Klein se réfère à la Silicon Valley, le centre mondial des entreprises de haute technologie. Elle affirme que les Big Tech veulent utiliser la pandémie comme une opportunité pour montrer à Washington qu’elles sont plus que tout nécessaires et qu’elle méritent par conséquent une aide financière pour des projets comme l’intelligence artificielle (IA).

« Bien plus high-tech que tout ce que nous avons vu lors de catastrophes précédentes, l’avenir qui se précipite alors que les corps s’accumulent, traite nos dernières semaines d’isolement physique non pas comme une nécessité douloureuse pour sauver des vies, mais comme un laboratoire vivant pour un futur sans contact permanent – et très rentable », avance-t-elle.

« Il s’agit d’un avenir dans lequel nos maisons ne seront plus jamais des espaces exclusivement personnels, tout comme, via une connectivité numérique à haut débit, nos écoles, nos cabinets médicaux, nos gymnases et, si l’État le détermine, nos prisons. »

« C’est un avenir dans lequel, pour les privilégiés, presque tout est livré à domicile, soit virtuellement via le streaming et la technologie cloud, soit physiquement via un véhicule sans conducteur ou un drone, grâce à un écran « partagé » sur une plate-forme médiatisée. C’est un avenir qui emploie beaucoup moins d’enseignants, de médecins et de chauffeurs. C’est un futur sans espèces, ni cartes de crédit (sous couvert de contrôle antivirus), avec un transport en commun squelettique et beaucoup moins d’art vivant. C’est un avenir qui prétend être géré par « l’intelligence artificielle » mais qui est en fait tenu par des dizaines de millions de travailleurs anonymes cachés dans des entrepôts, des centres clandestins de données, des usines de modération de contenu, des ateliers de misère électroniques, des mines de lithium, des fermes industrielles, des usines de transformation de la viande et dans les prisons, où ils ne sont pas protégés contre les maladies et l’hyperexploitation.

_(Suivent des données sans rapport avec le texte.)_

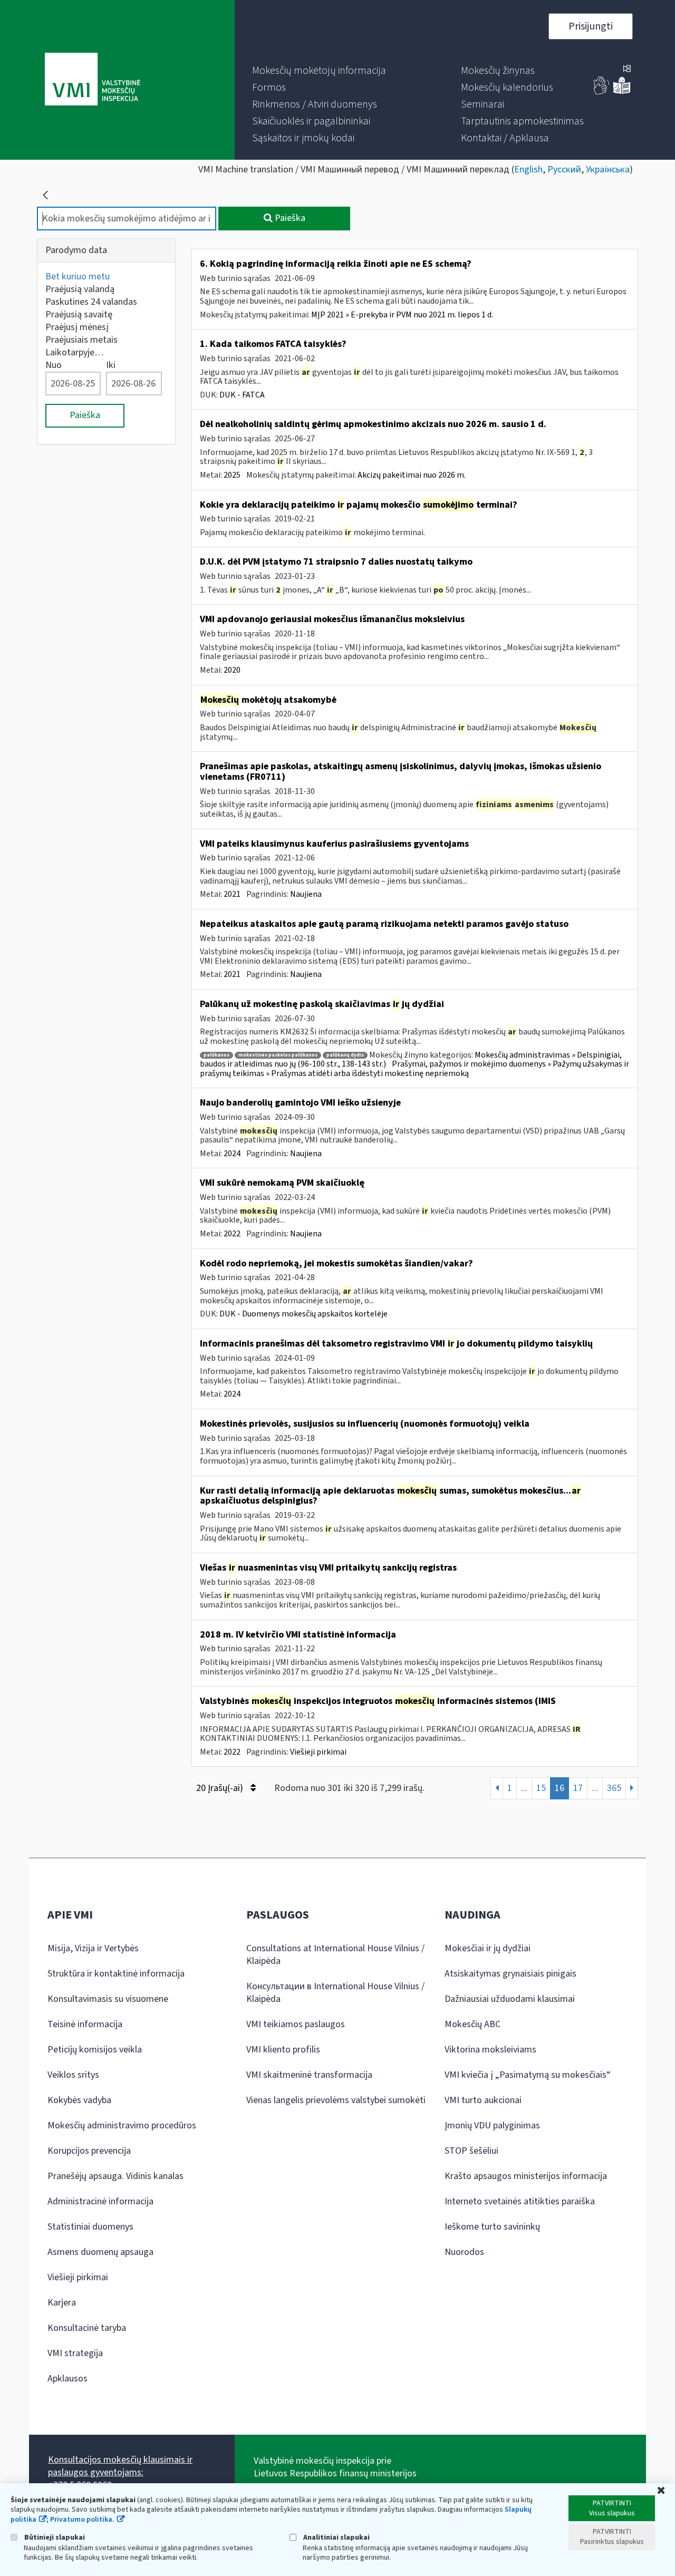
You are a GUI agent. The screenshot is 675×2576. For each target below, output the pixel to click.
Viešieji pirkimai (318, 1752)
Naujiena (306, 894)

C’est un avenir dans lequel chacun de nos mouvements, chaque mot, chaque relation est traçable et exploitable grâce à des collaborations sans précédent entre le gouvernement et les géants de la technologie. »

Malgré les critiques de Klein, qui accuse la haute technologie d’avoir commis le péché « d’intégrer de façon permanente la technologie dans tous les aspects de la vie civique », d’autres spécialistes pensent toujours que l’entrepreneuriat innovant de la Silicon Valley a continué d’être utile à des millions de personnes pendant beaucoup d’années, y compris durant l’actuel période pandémique.

Apple et Google ont récemment annoncé qu’ils développaient une application qui pourrait armer les utilisateurs pour suivre les porteurs potentiels de coronavirus.

« Vous pouvez considérer qu’il s’agit d’un scénario orwellien, mais l’adoption généralisée d’une telle technologie pourrait permettre de limiter les confinements de manière plus sûre, de redémarrer l’économie en déclin et de sauver potentiellement des entreprises et des vies », a indiqué un rapport du Wall Street Journal, faisant référence aux applications de traçage numérique.